Mr. Manxome nodded. “Quite right,” he said to me. Then he looked at Palantir. “You did your best. I’ve already sent the remainder of your fee to Bounty Snare, along with a bonus for bringing Priskella here back safely.”

They nodded at me as they filed out of the room, and I do believe the halfling winked. I never saw them again, nor Hralf, except in my nightmares.

What do you mean, is that all? What else should there be?

Oh, the inkstone. Yes, of course.

After the team had gone Mr. Manxome said, “You’ve had a hard few months, Priskella. Go on home, now, and rest for a few days; you’ve earned it. And here’s a little something to help you relax.” And he handed me a book, bound in worn leather—an old book, clearly from his private collection. “Bring it back when you’ve finished it. Don’t take too long, mind; we’re about to have all the work we can handle.”

I took the book home, as instructed, and found it to be a collection of folk tales set in the days of Old Carellia.
They were most diverting, but one in particular caught my attention. In it, it said the Emperor had a miraculous inkstone that compelled obedience. He did not need to use it day-to-day, mind, for disobedience to the Emperor was unthinkable, and punishable by instant death. But still he had enemies, powerful men who worked against him in secret.

When his spies discerned such a one he would send that one a private missive, all in vermilion ink, to be delivered to that one’s hand alone, in seeming much as any other private imperial command. The one receiving it would send his people from him, and order that he not be disturbed on pain of pain, before opening it with all due ceremonies and obeisances, for such was the etiquette that revolved around such communications. But this missive would be written in ink mixed on the stone; and when at last, after some days of silence, the man’s servants would dare to intrude, they would find his body, sightless eyes fixed on the Emperor’s sacred words that proclaimed his treachery. A pyre would be prepared, and the dead one would be burned just as he had been found, shrouded in the black that marks traitors to the Lily Throne.

And I wondered whether, had I examined the wall of the palace that fronted that square of death, whether I would have found traces of vermilion.

Mr. Manxome called me into his office on my return to Manxome House the following week, and accepted the book from my hand with a sad smile.

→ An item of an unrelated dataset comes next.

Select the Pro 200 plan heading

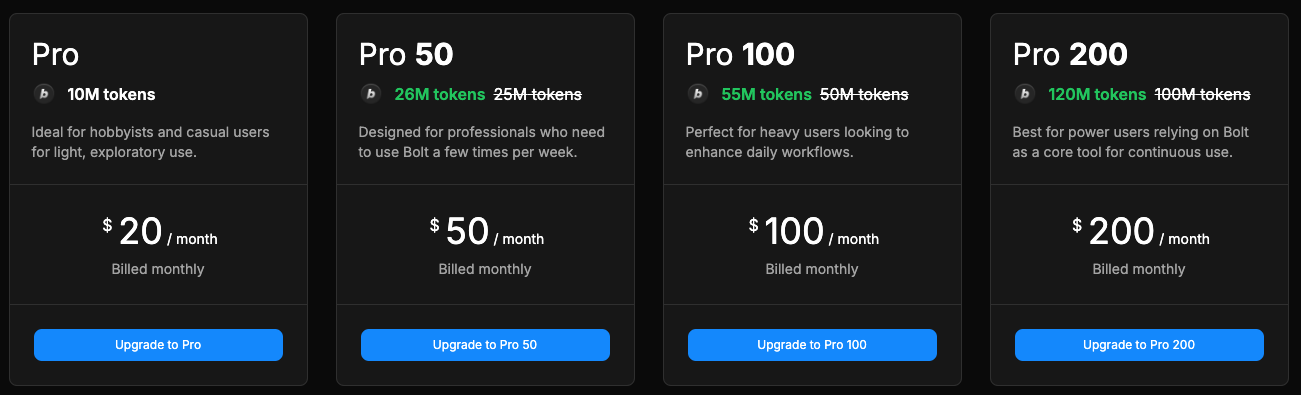point(1070,54)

“It seems that our friends at Vorpal Press have had a run of ill-luck,” he said. “Most of the regular staff were found dead in their printing room this morning.”

“Dead?” I said.

“Just lying there dead, so it seems. According to one of the folks who found them, they were all looking at a proof copy of a broadsheet.” He blew a smoke ring. “I have begun to wonder whether Old Man Vorpal was behind those bandits you ran into last week. But I don’t suppose we’ll ever know; Vorpal was among the dead, and the city guard torched the place to prevent whatever it was from spreading.”

Mr. Manxome shook his head. “It’s a sad thing,” he said. “This all could have been avoided if Vorpal were more of a scholar. I told him so myself, over dinner one night while you were gone. ‘Gally,’ I said, ‘It’s really a shame you’ve neglected the classics. Your ignorance will be the end of you some day.’ He laughed at me, called me a fool. Such a pity.”

What happened to the inkstone after that?

I have no idea. If there is any justice in the world then it was destroyed in the fire. And good riddance, I say.